### Task directions
Return, without pictures, the lines from the start of the data through the one that contains "You are a computer-use".

### Data for review

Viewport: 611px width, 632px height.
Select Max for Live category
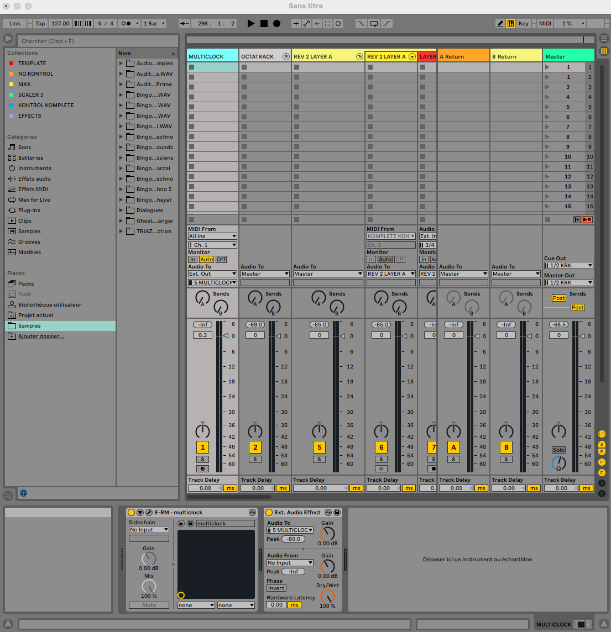tap(34, 200)
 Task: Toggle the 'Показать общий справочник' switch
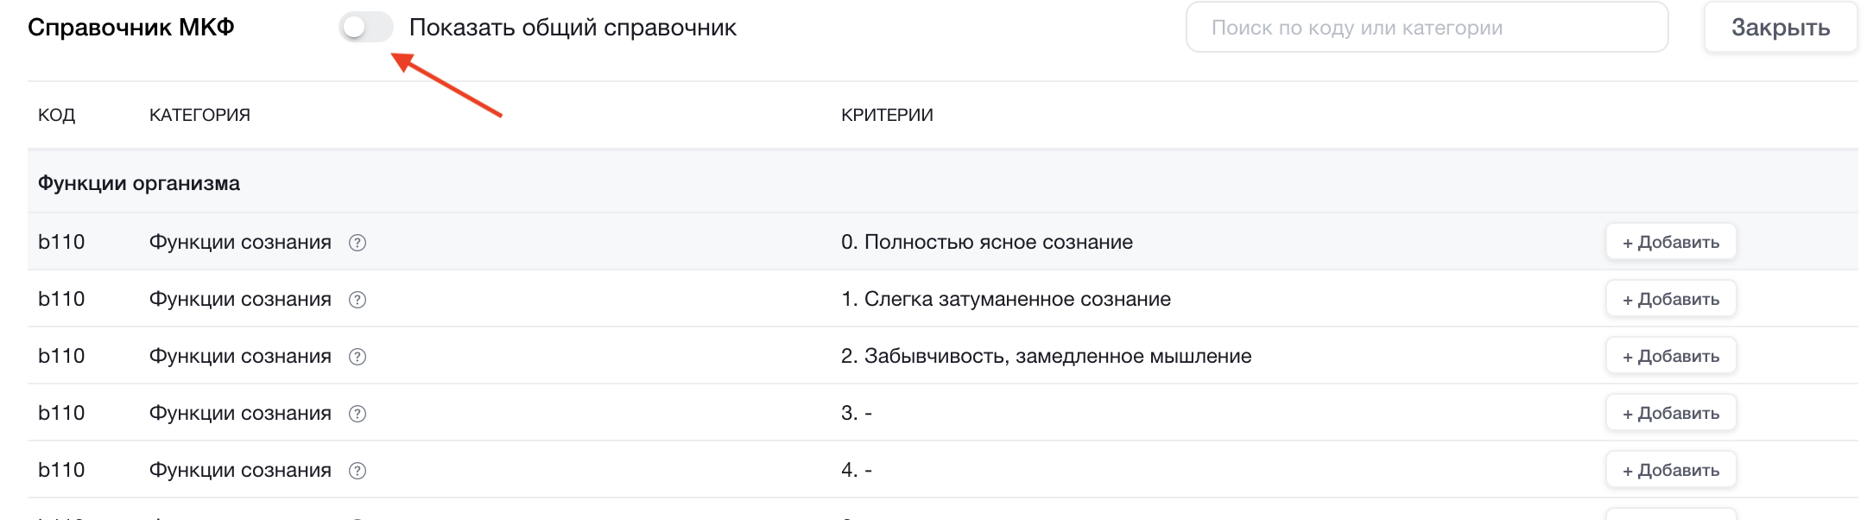[366, 28]
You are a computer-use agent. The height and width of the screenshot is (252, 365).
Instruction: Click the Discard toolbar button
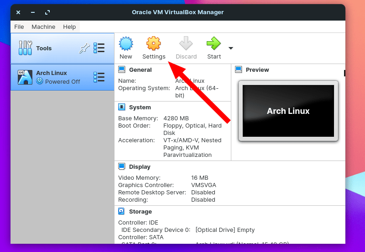click(186, 48)

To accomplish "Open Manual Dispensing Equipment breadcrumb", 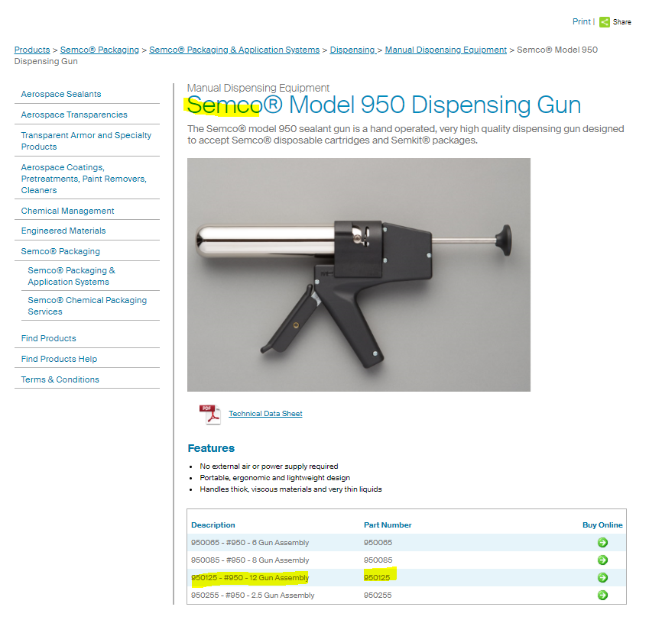I will click(446, 50).
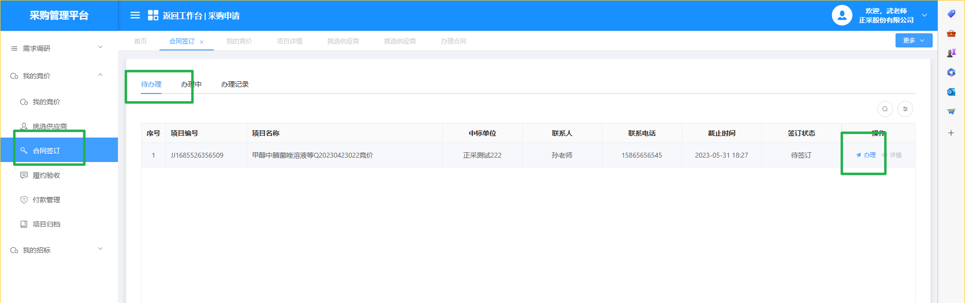Viewport: 965px width, 303px height.
Task: Open the 项目详情 page tab
Action: pyautogui.click(x=289, y=41)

### Solution to the exercise
Viewport: 611px width, 632px height.
Select Max for Live category
tap(34, 200)
 Task: Toggle the 'Показать общий справочник' switch
[366, 28]
You are a computer-use agent. The height and width of the screenshot is (252, 365).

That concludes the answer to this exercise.